The Treaty on Open Skies was signed in Helsinki on 24 March 1992 and entered into force on 1 January 2002. It grew out of a 1955 proposal by U.S. President Dwight Eisenhower at the Geneva Summit, which the Soviet Union initially rejected, and was revived by President George H.W. Bush in 1989 as the Cold War wound down.
The treaty permits each state party to conduct a quota of short-notice, unarmed observation flights over the entire territory of any other state party, using aircraft equipped with agreed sensors (optical panoramic and framing cameras, video cameras, infrared line-scanners, and synthetic aperture radar). Imagery collected on a flight must be made available to any other state party on request, creating a shared pool of overhead data.
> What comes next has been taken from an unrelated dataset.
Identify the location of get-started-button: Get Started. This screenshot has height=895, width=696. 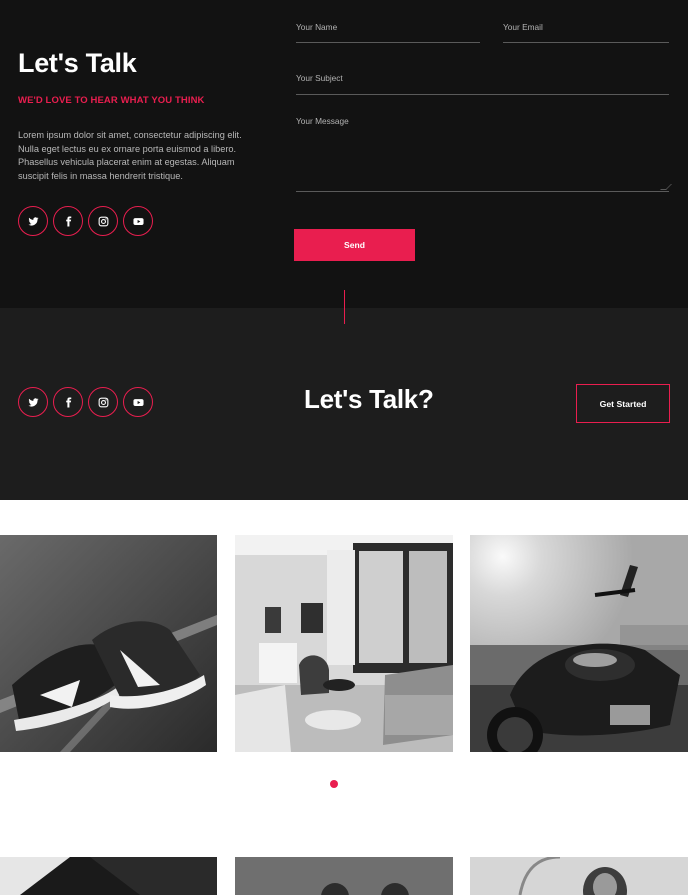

Sensor resolutions, flight quotas, and certification procedures are negotiated through the Open Skies Consultative Commission in Vienna.
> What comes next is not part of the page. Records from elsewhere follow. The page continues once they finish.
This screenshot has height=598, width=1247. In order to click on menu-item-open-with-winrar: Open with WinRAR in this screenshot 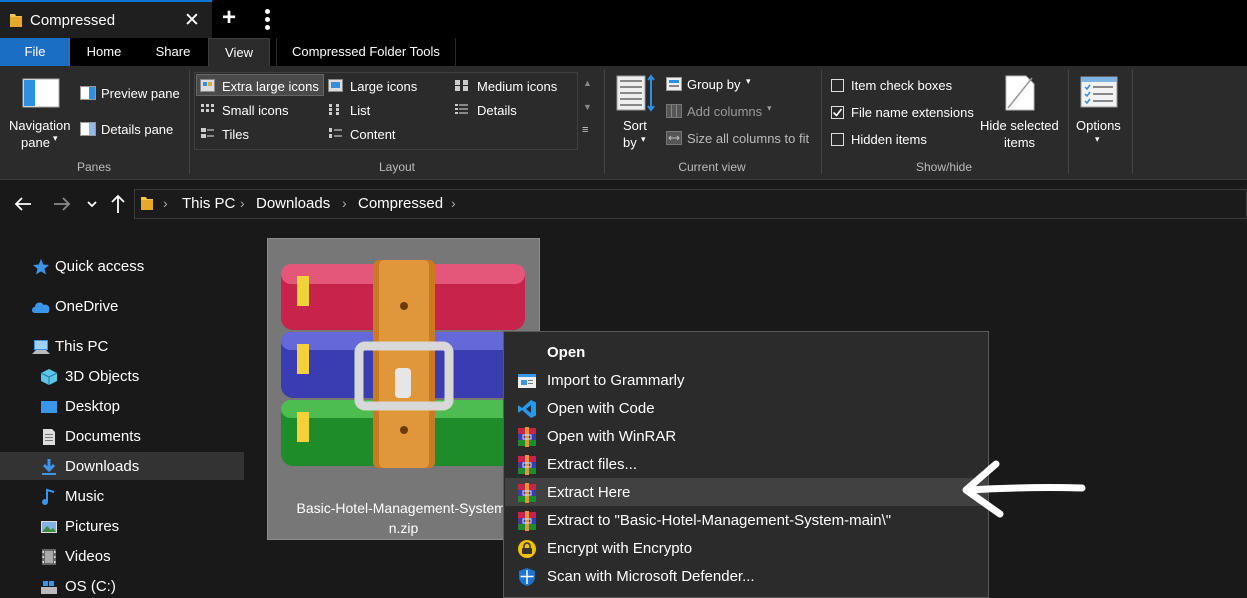, I will do `click(746, 436)`.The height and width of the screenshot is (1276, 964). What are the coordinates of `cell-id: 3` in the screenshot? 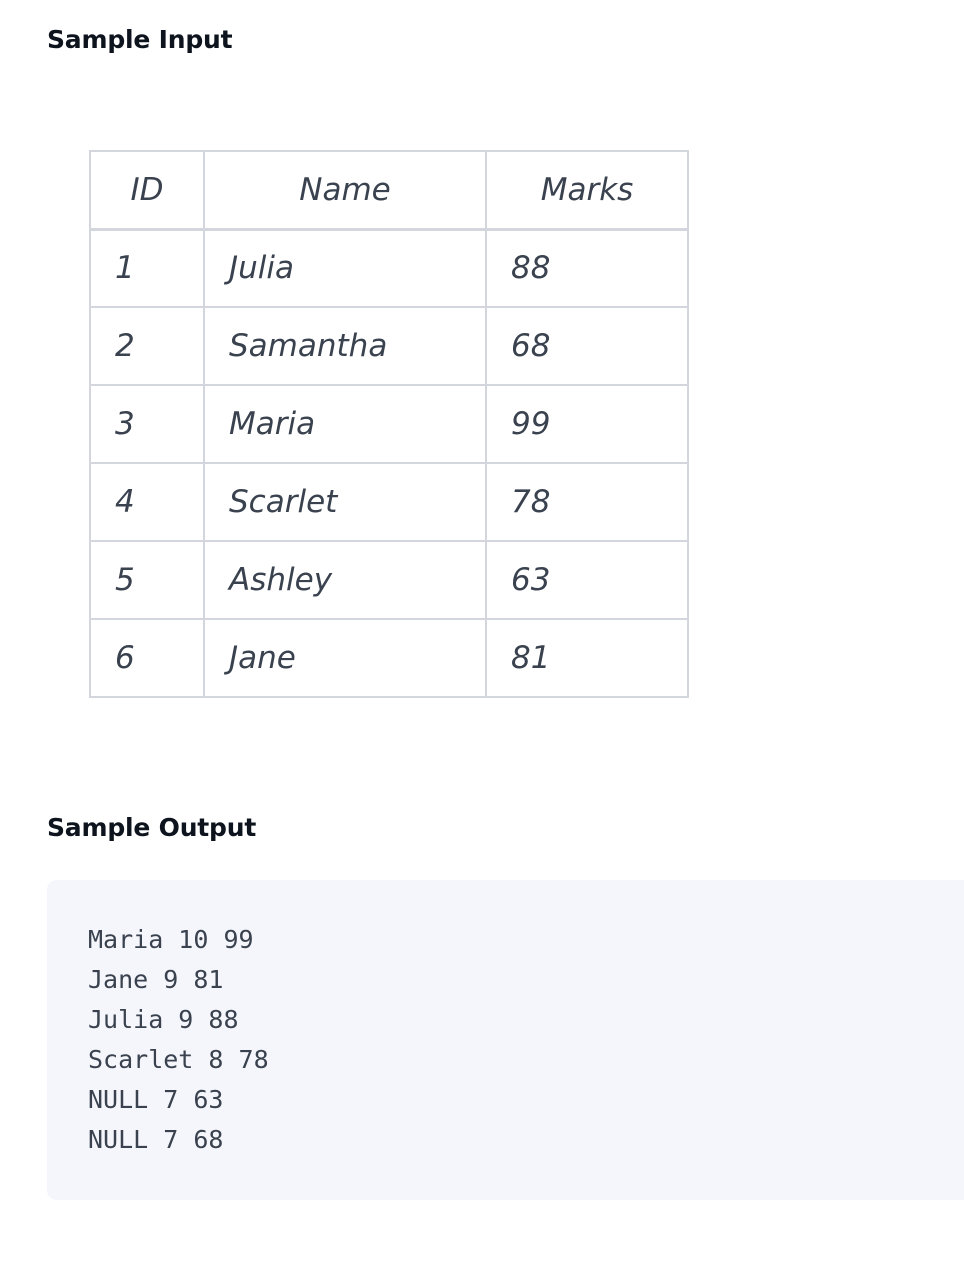 It's located at (147, 424).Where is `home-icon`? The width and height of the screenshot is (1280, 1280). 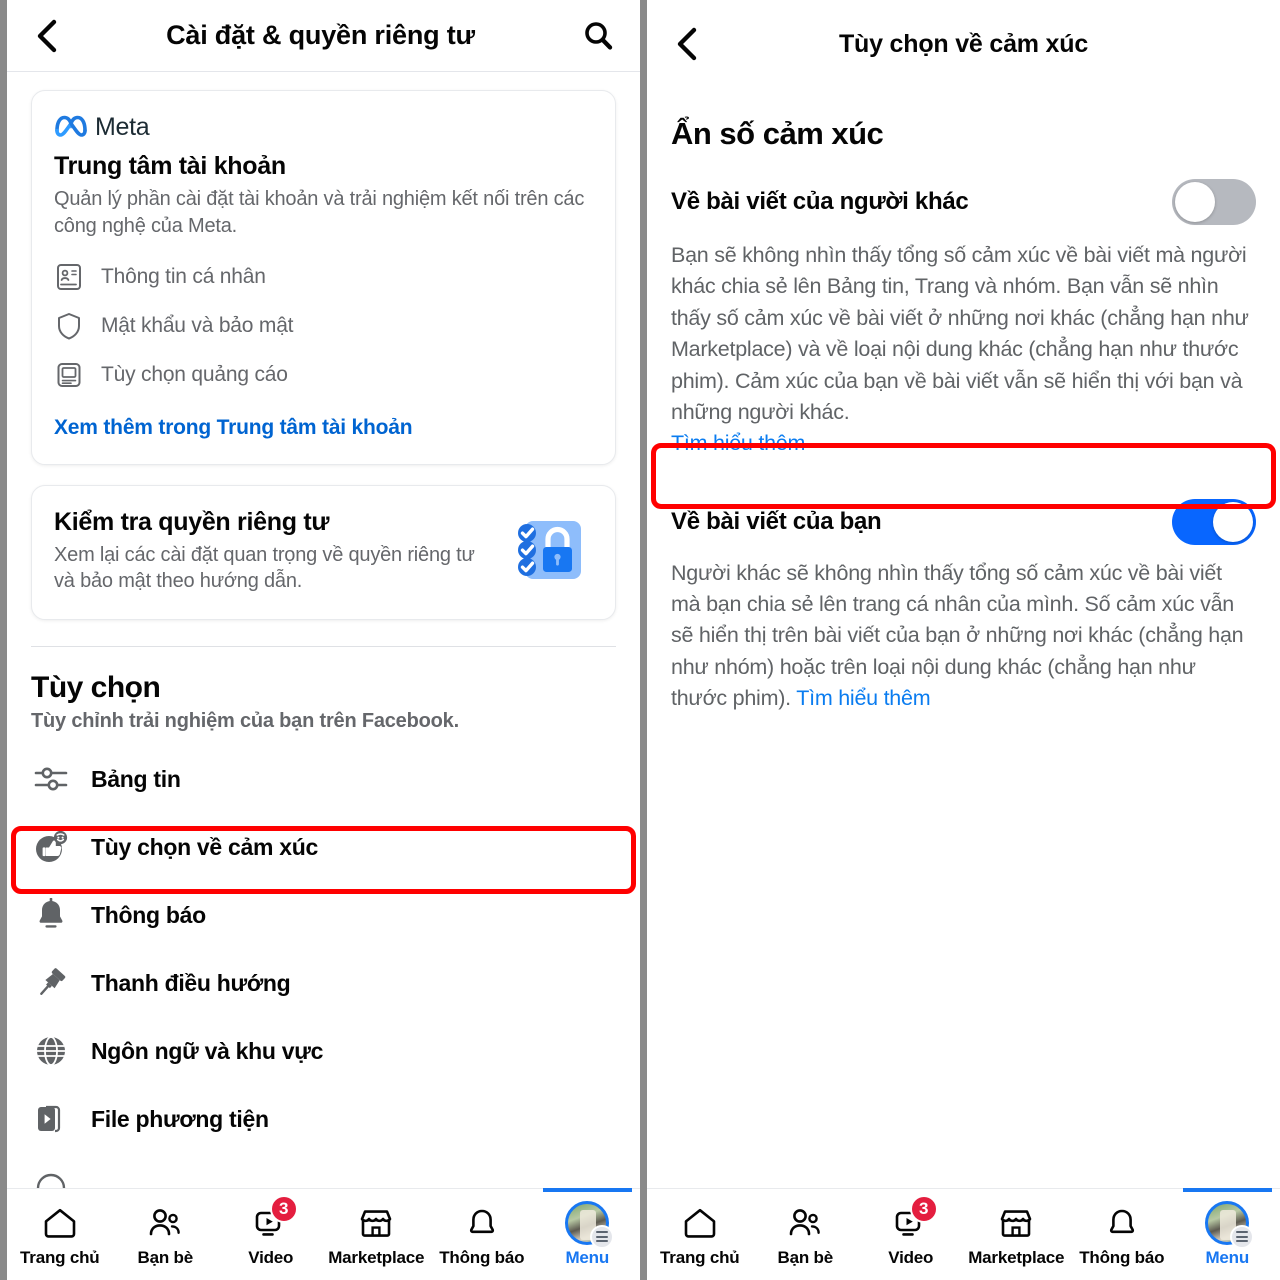 home-icon is located at coordinates (60, 1223).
The regime was designed to complement the Conventional Armed Forces in Europe (CFE) Treaty and confidence- and security-building measures under the OSCE, by giving smaller states without satellite reconnaissance capabilities access to verification imagery. Membership grew to 34 states across North America, Europe, and the Caucasus, including Russia, the United States, Canada, the United Kingdom, Germany, France, Turkey, and Ukraine.
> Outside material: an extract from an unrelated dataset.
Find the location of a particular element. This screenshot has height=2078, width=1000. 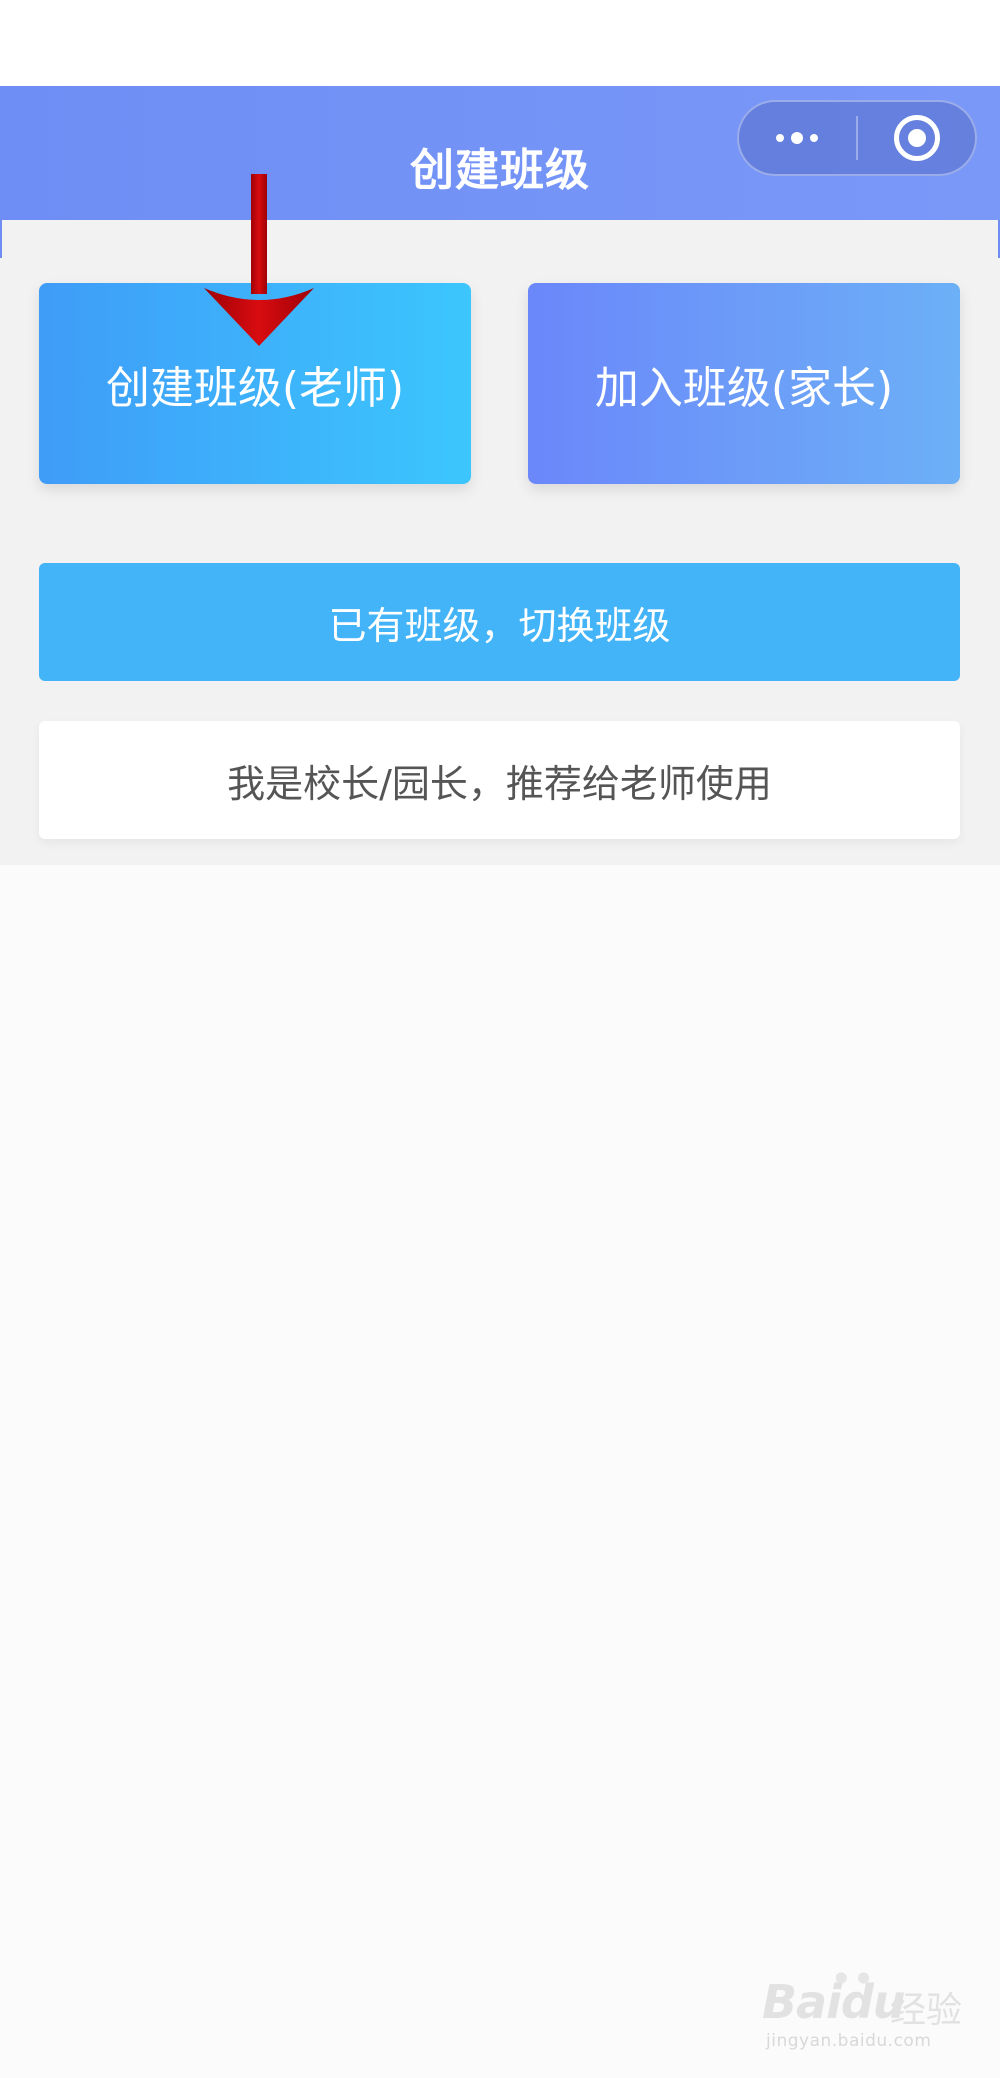

close-target-icon-core is located at coordinates (917, 138).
The regime has eroded significantly. The Trump administration announced U.S. withdrawal in May 2020, citing alleged Russian restrictions on flights over Kaliningrad, the Russia–Georgia border area, and military exercises; the United States formally exited on 22 November 2020. Russia announced its own withdrawal in January 2021 and completed it on 18 December 2021. The treaty remains in force among the remaining parties, but its utility has been substantially reduced, and its future is widely viewed as uncertain following Russia's 2022 invasion of Ukraine.
Example
In 2019, a U.S. OC-135B aircraft conducted an Open Skies observation flight over Russian territory before the United States announced its withdrawal from the treaty in May 2020.
Frequently asked questions
It was signed in Helsinki on 24 March 1992 and entered into force on 1 January 2002 after the required ratifications.